Pakistan halts peace talks
Government plans upended by attack
ISLAMABAD – Pakistani Prime Minister Nawaz Sharif has called off plans for unconditional peace talks with militant insurgents after a series of deadly terrorist attacks that culminated in Sunday’s suicide bombing of a church, which killed 83 people.
“We had proposed peace talks with the Taliban in good faith but … because of this attack, the government is unable to move forward with what it planned and envisaged,” a visibly upset Sharif said late Sunday on a flight to New York to attend the United Nations General Assembly.

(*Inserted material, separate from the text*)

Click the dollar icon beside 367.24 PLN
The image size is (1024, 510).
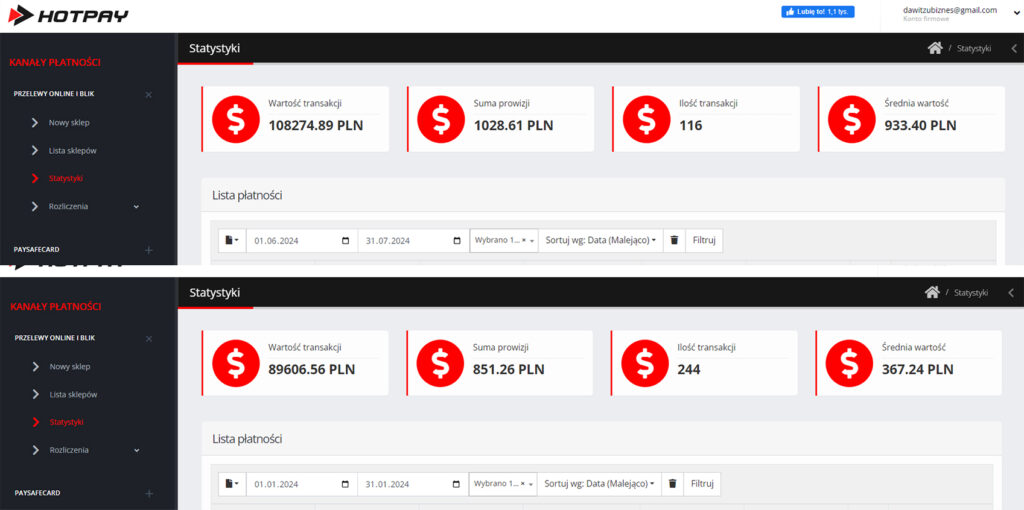tap(849, 363)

Peace talks with militants from the Pakistani Taliban were a key part of Sharif’s platform in the campaign ahead of May’s parliamentary elections, which his Pakistan Muslim League-Nawaz party won. The Taliban seemed to favor his proposal, excluding from their pre-election terror campaign candidates from Sharif’s party and another party that had favored peace talks, the Movement for Justice Party.
But since Sharif won approval for the talks in September from leaders of the country’s political parties, the Taliban have stepped up attacks.
Pakistani Taliban leader Hakimullah Mehsud incensed the military by assassinating a two-star army general Sept. 15 in the northern Dir district, where Pakistani troops have been fighting Pakistani Taliban factions that fled there after military campaigns in 2009.
Sharif’s choice of words indicated little hope of salvaging the peace initiative. He described the insurgents as “enemies of Pakistan” and apostates.
“Terrorists have no religion. … Targeting innocent people is against the teachings of Islam and all other faiths,” he said.